This week I decided to explore the idea of privacy and children’s rights. This is particularly interesting to be in regards to my final project as children do not have the ability to give consent, so parents, and in some countries, law makers, are making rules on their behalf. An article on CBC this week spurred this direction for me as it explored the idea of children of the social media era having the right in the future to delete posts their parents made of them as children.
“…people should have the agency to decide what information is, and isn’t archived about them online.
And while that’s true of all individuals, it is especially so with children and teens, whose lives may have been extensively documented online by others, before they reach the age of consent.” (Pringle, 2018).
While I truly believe parents are trying to make the best decisions they can about the use of online sharing, our choices have lifelong repercussions for our children. The European Union has intervened with this idea and created legislation to allow individuals the right to request information on social media platforms or accessible via google search to be removed. I cannot find any legislation equal in Canadian law but if you know of a something, let me know!
(I just watched The Mindy Project final episode, bear with me)

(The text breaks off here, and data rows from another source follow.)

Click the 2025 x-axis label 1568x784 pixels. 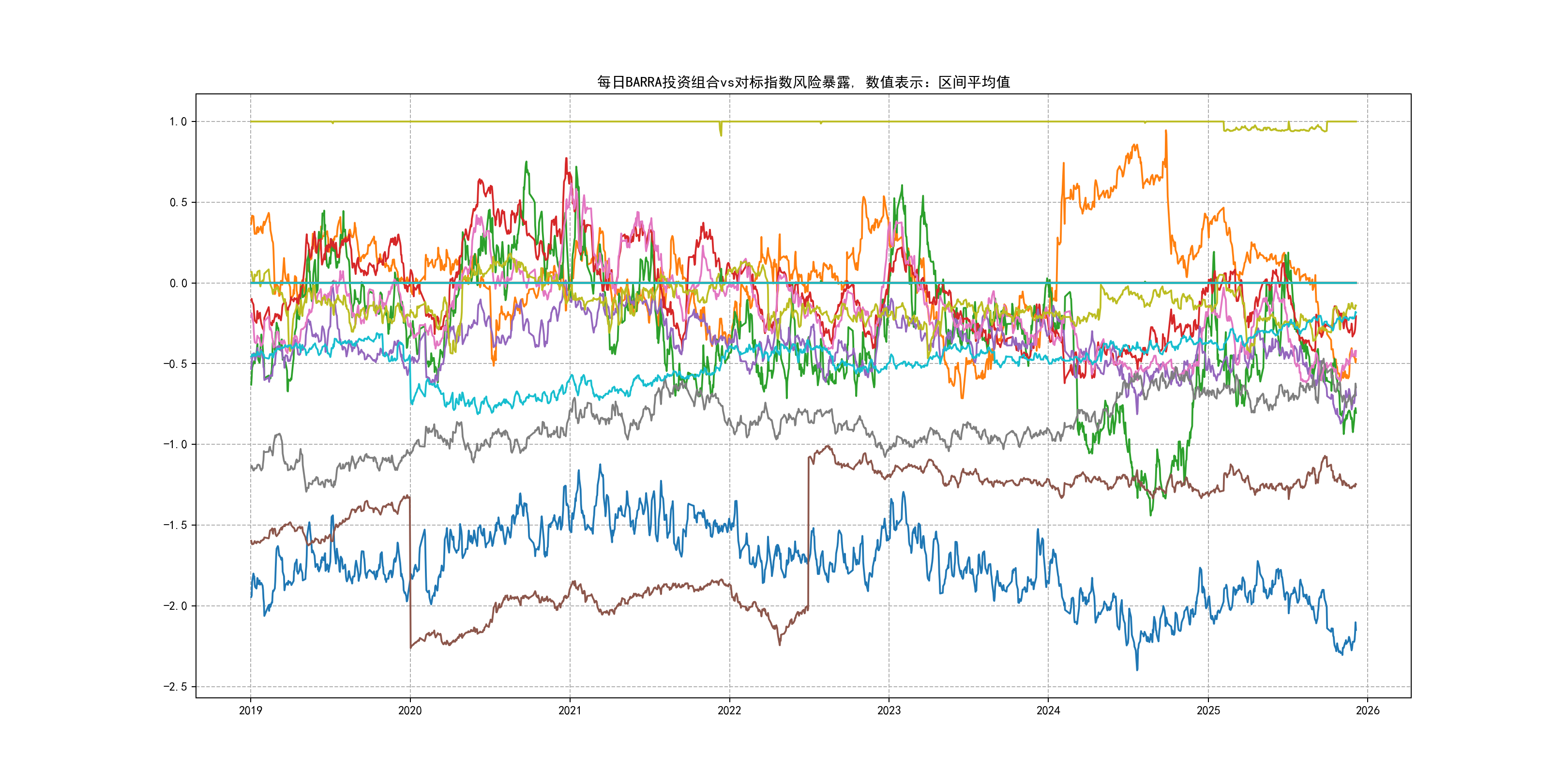click(x=1208, y=710)
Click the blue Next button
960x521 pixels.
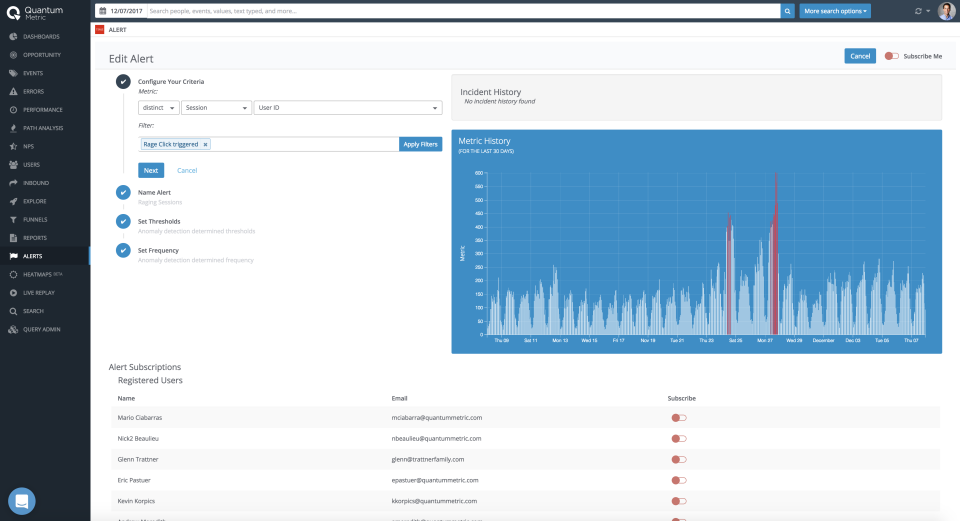[x=151, y=170]
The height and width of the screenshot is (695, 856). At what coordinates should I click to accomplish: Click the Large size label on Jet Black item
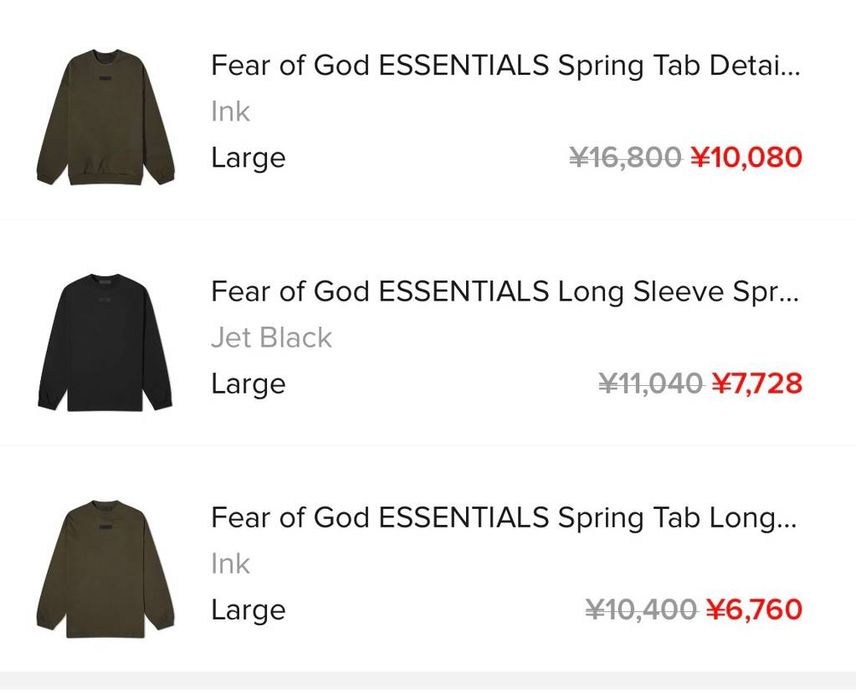[x=248, y=384]
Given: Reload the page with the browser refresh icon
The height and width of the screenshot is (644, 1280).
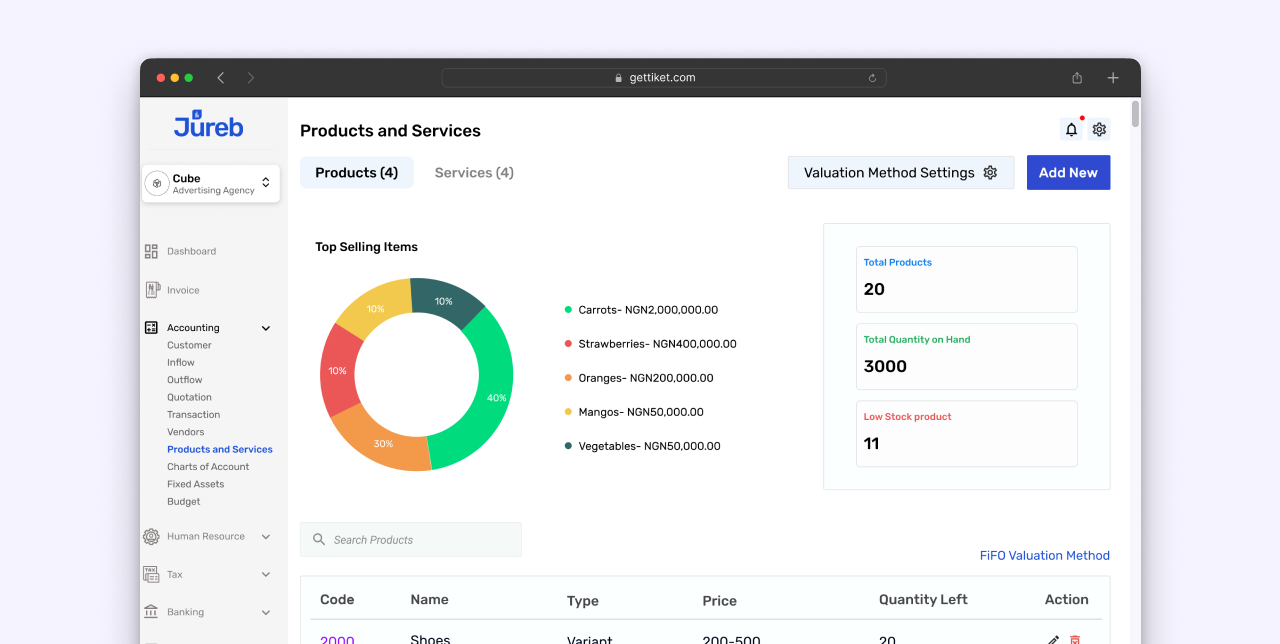Looking at the screenshot, I should 872,78.
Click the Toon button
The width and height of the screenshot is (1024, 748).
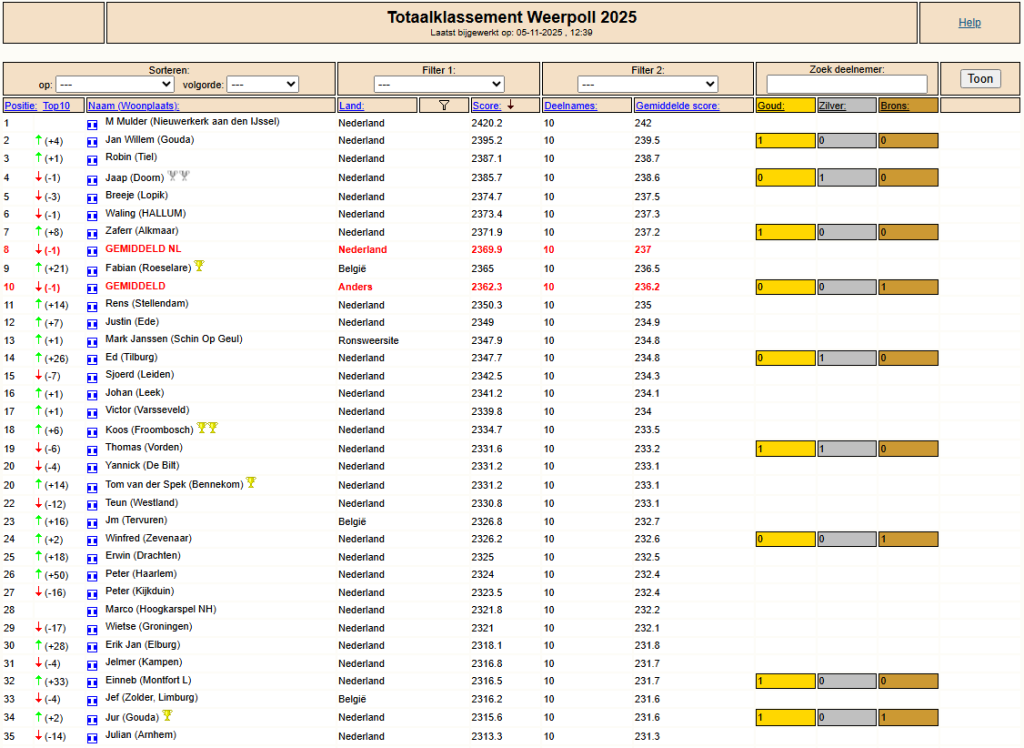tap(980, 78)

What I find particularly interesting is that I, a millennial, remember when my grade 6 classroom had 5 computers installed. Every classroom received a few computers in my elementary school back in 2000. I remember being taught the correct way to type (..if they could see me now though!…) and how to use word processing programs. I remember having to set up an email account and practice emailing my classmates, making our first slideshow presentation. All important skills and ones I use at work and in grad school every day. But as who some might categorize a “digital native” or “digital resident“, I have never received digital or media literacy. Millennial are sometimes referred to as “the Facebook generation” yet I am sure I am not the only middle of the pack millennial who did not have digital literacy included in their education, K-12 or post secondary. Now, without attending graduate school, I don’t know where an adult will access this sort of education beyond choosing to read about it online. It is a privilege to be able to further my education into graduate school, but certainly not the norm. In my opinion, it seems like the generation who first had MySpace, Facebook, etc are also the generation to received little to no opportunities to exploring the implications of this social networking as our training and education as mostly on using tools.
So what does this mean for our children?
The world is still figuring out the long term effects of growing on with an online presence. Maybe it will be fine, every one of your friends also has photo after photo of them online too. But at the bare minimum, this should make parents take a moment to think. Many of us I am sure have a baby book filled with funny pictures and anecdotes, some cute, some embarrassing. But mine is somewhere in my parents house, likely only viewed by grandparents, aunts, and the odd friend nice enough to smile and nod as they look through it. HOw would I feel if that was online for anyone to find (we all know it’s easier to get deep into the Facebook world and see photos of people that have no idea we are viewing them!) My parents knew exactly who had seen what.
Am I going to post pictures of my babe online? For sure I am. I know that and hope not to sound snobbish on this topic. I look forward to sharing. But how much and how often? What sort of things are OK to share and what are for only close friends and family? I don’t know the answer yet and likely won’t even in 15 weeks when I meet this little person. Might as well get use to this feeling.